1. Iterator declares the interface for traversal with next(), hasNext(), and reset()
2. Concrete Iterator implements traversal logic for a specific collection structure
3. Aggregate declares the factory method for creating iterators
4. Concrete Aggregate returns a new iterator instance configured for its structure

Production Considerations

• Implement Symbol.iterator for native for...of loop support in TypeScript
• Use generators (function*) for concise iterator implementation
• Consider async iterators for paginated APIs and streaming data

Common Mistakes

• Exposing the internal collection index, allowing clients to modify it
• Not handling concurrent modification during iteration
• Implementing only one traversal when multiple are needed

FAQ

Q: How is this different from a simple for loop?

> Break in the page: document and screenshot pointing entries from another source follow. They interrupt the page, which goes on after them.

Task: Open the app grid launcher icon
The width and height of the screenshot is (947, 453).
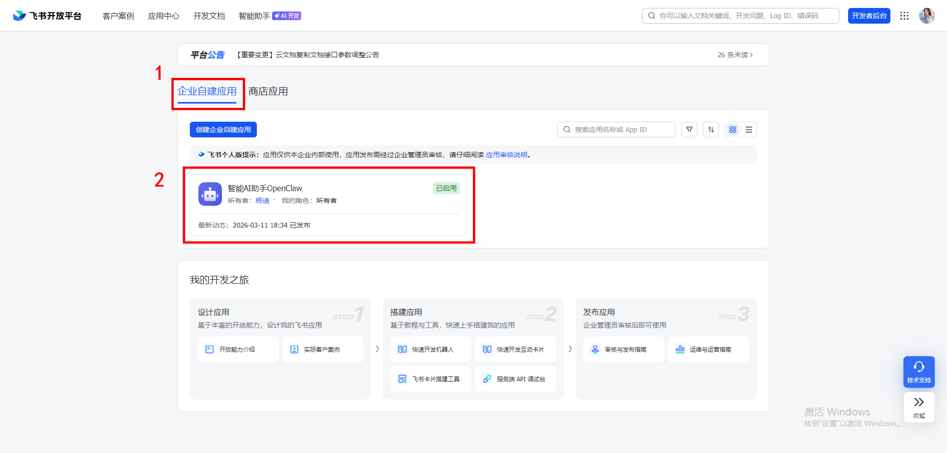Action: click(x=905, y=16)
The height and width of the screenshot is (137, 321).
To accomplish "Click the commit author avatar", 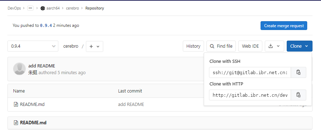I will click(19, 69).
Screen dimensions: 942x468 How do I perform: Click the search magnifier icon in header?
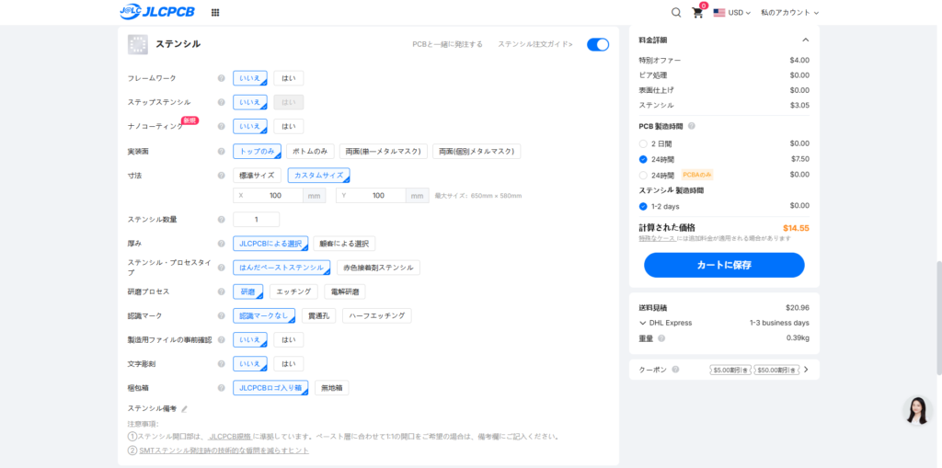(676, 13)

A: Iterator separates traversal from the collection, allowing multiple algorithms and hiding internal structure. A for loop exposes indices and array details.

Q: Can I use this with built-in JavaScript iterators? A: Yes. Implement [Symbol.iterator] and use generators to integrate with for...of, spread syntax, and destructuring.

Q: When should I use async iterators? A: For paginated database queries, streaming file reads, or any collection where elements arrive asynchronously.